#### [Exercise aim]
Please copy each line of the records below that holds the word "Given".

#### [Records for the exercise]
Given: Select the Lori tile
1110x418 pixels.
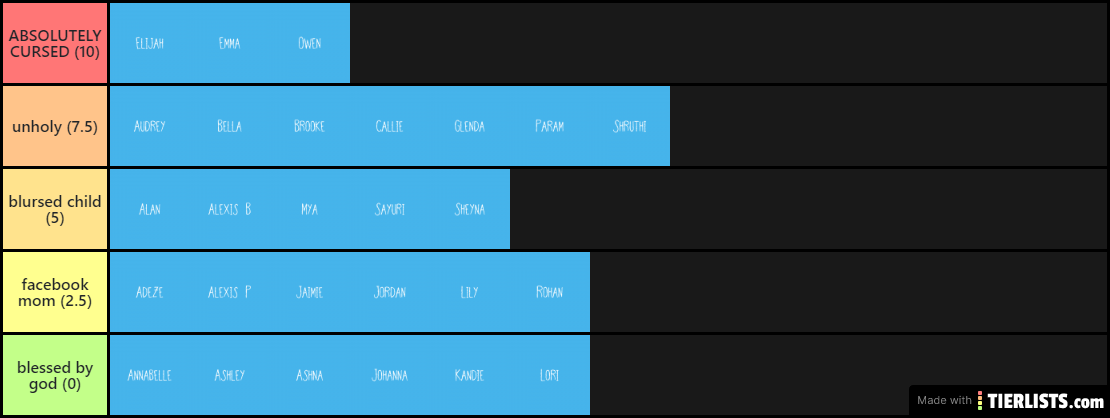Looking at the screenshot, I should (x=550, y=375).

---

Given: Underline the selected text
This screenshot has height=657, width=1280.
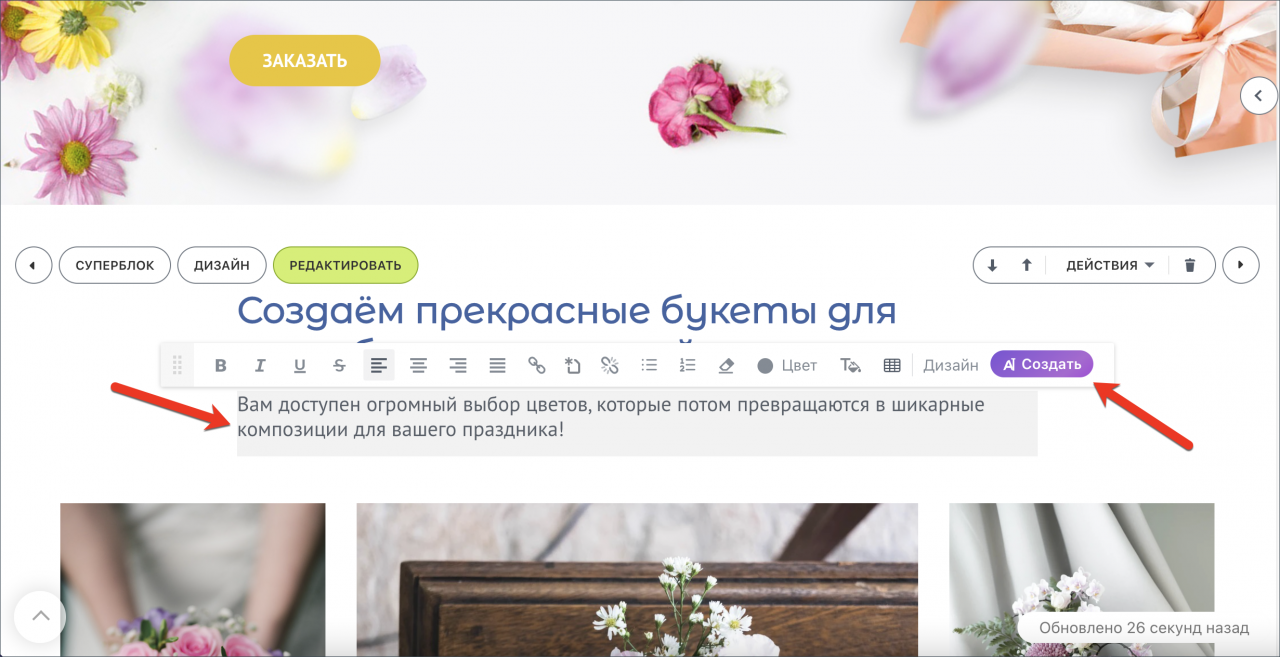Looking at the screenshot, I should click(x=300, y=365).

#### [Solution to this exercise]
Given: Select the Lori tile
Given: Underline the selected text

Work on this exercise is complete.